[Dataset entries]
*** Begin section ***

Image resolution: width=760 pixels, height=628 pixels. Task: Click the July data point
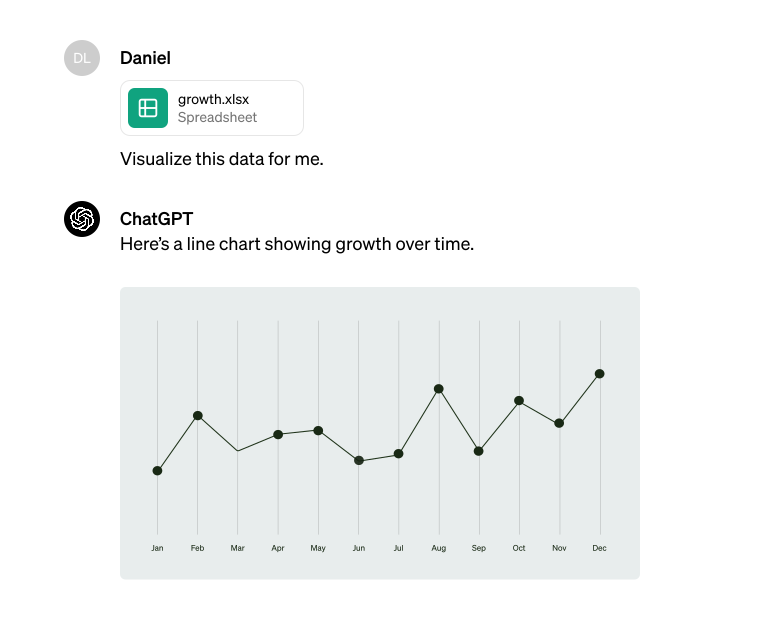[x=399, y=454]
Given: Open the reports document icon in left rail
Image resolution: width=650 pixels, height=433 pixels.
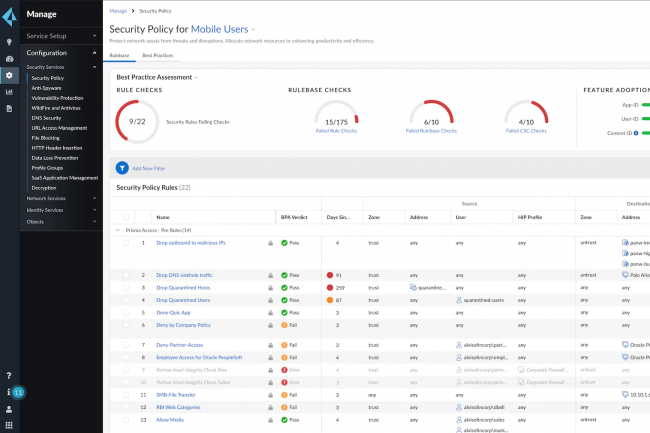Looking at the screenshot, I should coord(9,108).
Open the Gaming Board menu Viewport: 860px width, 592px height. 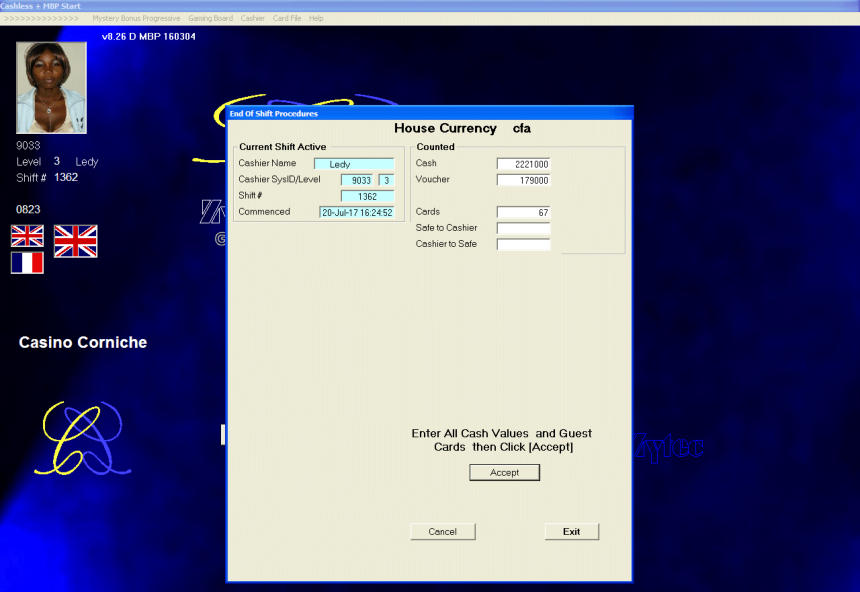(210, 18)
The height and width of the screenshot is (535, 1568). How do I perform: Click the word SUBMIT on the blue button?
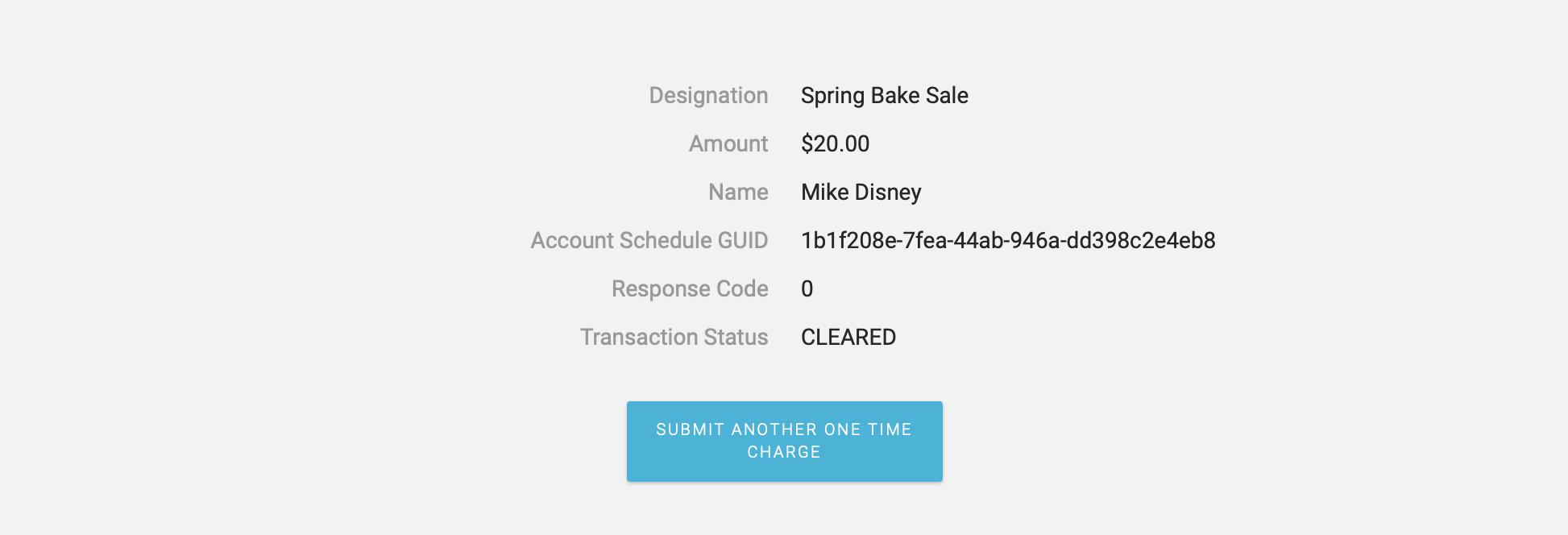tap(689, 429)
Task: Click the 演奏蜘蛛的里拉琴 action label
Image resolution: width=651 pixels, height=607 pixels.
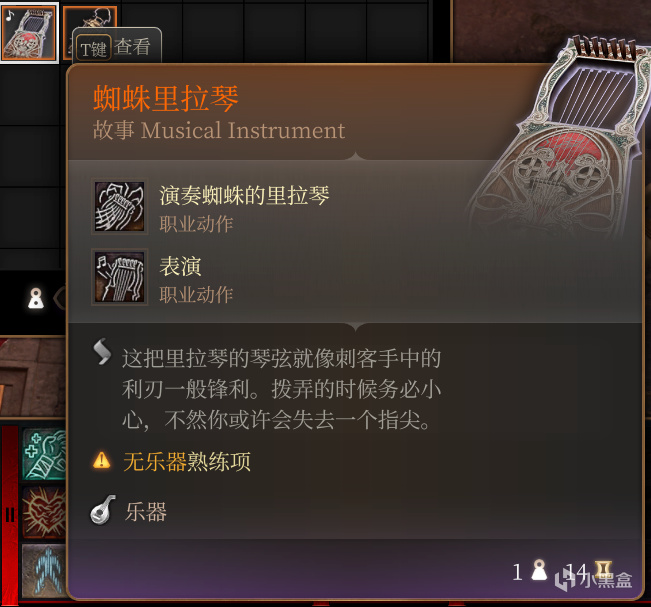Action: [244, 195]
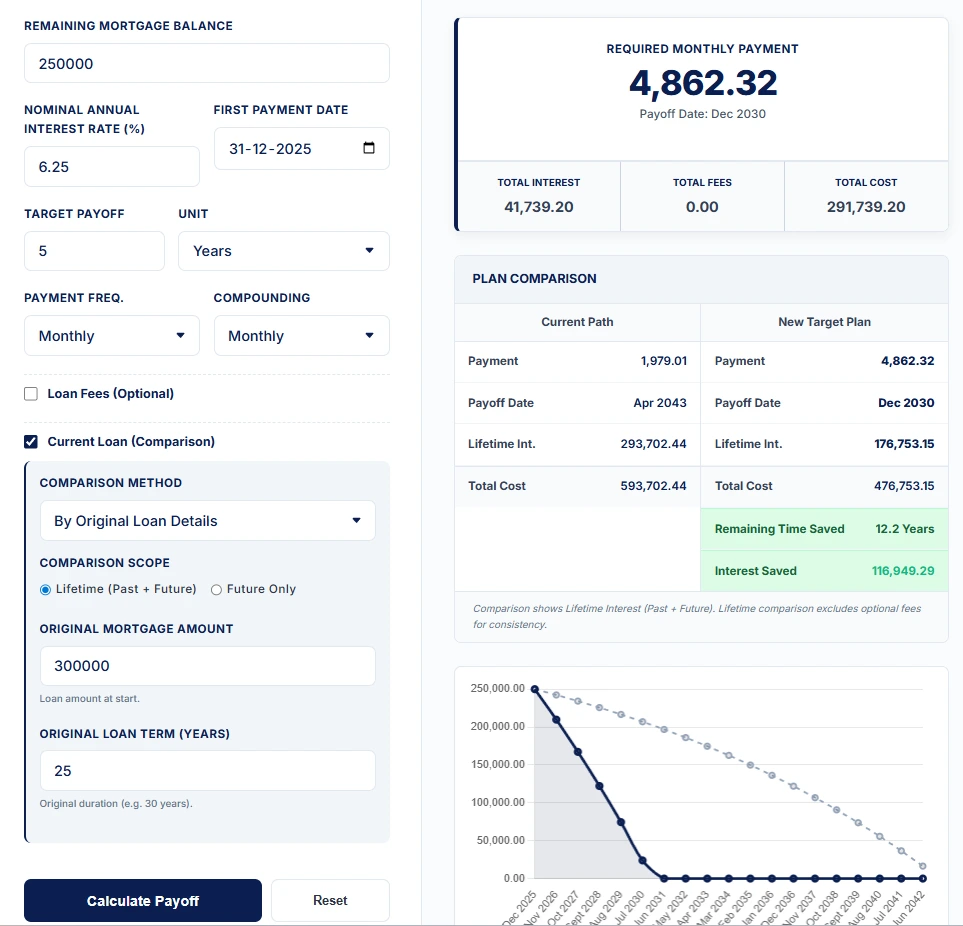
Task: Open the Comparison Method dropdown
Action: pyautogui.click(x=207, y=520)
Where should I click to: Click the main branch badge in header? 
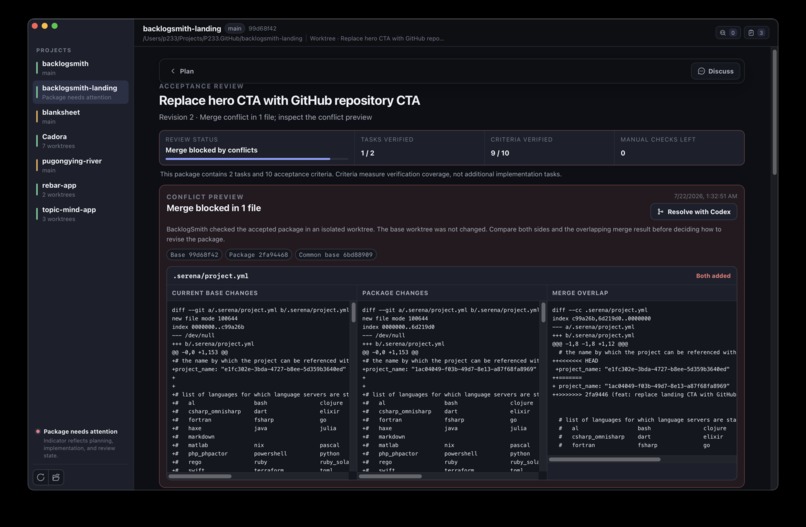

*** End section ***

● **Assigned task**: Locate "The height and" in the entries above. Copy, exactly and only, the lines from that line to the end, leaving out the pictures.

● **Your response**:
The height and width of the screenshot is (535, 1568). How do I perform: Click the word SUBMIT on the blue button?
tap(689, 429)
Task: Click the 演奏蜘蛛的里拉琴 action label
Image resolution: width=651 pixels, height=607 pixels.
Action: [244, 195]
Task: Open the Comparison Method dropdown
Action: pyautogui.click(x=207, y=520)
Where should I click to: Click the main branch badge in header? 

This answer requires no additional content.